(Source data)
=-=-=-=-=

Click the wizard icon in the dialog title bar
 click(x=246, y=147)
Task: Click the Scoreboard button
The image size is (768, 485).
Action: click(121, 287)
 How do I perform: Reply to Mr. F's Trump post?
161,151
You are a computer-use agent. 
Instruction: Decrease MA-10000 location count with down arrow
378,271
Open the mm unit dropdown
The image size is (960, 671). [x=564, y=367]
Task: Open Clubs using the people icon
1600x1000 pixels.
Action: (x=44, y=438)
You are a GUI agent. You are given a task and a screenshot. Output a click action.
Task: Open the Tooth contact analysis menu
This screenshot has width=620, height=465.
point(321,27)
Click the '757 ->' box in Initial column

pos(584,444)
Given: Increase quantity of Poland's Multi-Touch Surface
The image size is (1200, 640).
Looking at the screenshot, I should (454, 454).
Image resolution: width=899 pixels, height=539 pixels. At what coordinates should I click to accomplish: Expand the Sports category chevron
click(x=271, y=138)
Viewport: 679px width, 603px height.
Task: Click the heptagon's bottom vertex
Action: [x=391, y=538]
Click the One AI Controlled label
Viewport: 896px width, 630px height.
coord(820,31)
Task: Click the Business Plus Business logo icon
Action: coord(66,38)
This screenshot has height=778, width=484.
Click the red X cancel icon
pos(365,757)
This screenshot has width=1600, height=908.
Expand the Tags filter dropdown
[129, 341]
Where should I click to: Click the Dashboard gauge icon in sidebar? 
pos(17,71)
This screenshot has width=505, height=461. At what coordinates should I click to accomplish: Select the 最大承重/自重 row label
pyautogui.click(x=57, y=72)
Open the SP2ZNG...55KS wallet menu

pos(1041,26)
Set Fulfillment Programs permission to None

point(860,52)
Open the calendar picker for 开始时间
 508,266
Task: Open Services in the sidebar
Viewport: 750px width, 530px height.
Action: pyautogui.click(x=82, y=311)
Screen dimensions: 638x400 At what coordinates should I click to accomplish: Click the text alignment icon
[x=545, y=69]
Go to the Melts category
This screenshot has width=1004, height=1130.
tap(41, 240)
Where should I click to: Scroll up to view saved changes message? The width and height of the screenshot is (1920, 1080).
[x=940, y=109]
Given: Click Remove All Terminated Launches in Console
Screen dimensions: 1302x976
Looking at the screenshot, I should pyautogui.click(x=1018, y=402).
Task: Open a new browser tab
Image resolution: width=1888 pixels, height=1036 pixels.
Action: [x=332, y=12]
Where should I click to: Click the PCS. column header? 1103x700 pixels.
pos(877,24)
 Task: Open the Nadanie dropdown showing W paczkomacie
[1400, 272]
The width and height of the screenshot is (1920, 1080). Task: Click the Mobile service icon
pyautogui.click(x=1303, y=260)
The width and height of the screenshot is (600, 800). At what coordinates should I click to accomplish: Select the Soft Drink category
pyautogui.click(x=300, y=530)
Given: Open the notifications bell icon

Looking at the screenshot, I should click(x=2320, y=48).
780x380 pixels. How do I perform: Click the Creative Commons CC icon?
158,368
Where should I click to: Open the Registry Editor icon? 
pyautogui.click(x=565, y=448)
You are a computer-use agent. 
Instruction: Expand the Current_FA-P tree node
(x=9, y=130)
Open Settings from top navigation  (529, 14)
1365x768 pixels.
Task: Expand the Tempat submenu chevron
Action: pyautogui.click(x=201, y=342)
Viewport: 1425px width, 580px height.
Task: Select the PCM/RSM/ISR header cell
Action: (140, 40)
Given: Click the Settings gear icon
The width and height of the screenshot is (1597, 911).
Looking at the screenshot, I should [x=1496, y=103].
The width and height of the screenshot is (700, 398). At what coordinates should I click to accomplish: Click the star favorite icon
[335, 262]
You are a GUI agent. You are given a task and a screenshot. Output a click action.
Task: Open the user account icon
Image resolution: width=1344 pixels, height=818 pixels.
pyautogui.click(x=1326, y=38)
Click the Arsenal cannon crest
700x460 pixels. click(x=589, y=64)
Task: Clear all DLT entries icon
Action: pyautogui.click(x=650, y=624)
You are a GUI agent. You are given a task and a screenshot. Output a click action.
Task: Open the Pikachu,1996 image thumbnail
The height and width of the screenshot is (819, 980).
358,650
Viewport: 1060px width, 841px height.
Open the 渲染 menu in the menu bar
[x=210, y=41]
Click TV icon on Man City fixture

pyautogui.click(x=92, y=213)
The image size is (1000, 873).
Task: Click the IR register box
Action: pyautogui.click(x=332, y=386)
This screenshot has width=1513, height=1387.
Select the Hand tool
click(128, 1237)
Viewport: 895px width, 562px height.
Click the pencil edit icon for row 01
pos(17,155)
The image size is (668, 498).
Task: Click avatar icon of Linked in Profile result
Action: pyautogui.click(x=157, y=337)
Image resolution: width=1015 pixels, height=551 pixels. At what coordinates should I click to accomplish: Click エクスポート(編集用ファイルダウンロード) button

=-=-=-=-=

Using the data above, restate word for word the lines from its opening line through the line that contains "Task: Open the Tooth contact analysis menu", and no more.

§ **ANSWER TO THIS PROBLEM**:
Click the wizard icon in the dialog title bar
 click(x=246, y=147)
Task: Click the Scoreboard button
The image size is (768, 485).
Action: click(121, 287)
 How do I perform: Reply to Mr. F's Trump post?
161,151
You are a computer-use agent. 
Instruction: Decrease MA-10000 location count with down arrow
378,271
Open the mm unit dropdown
The image size is (960, 671). [x=564, y=367]
Task: Open Clubs using the people icon
1600x1000 pixels.
Action: (x=44, y=438)
You are a GUI agent. You are given a task and a screenshot. Output a click action.
Task: Open the Tooth contact analysis menu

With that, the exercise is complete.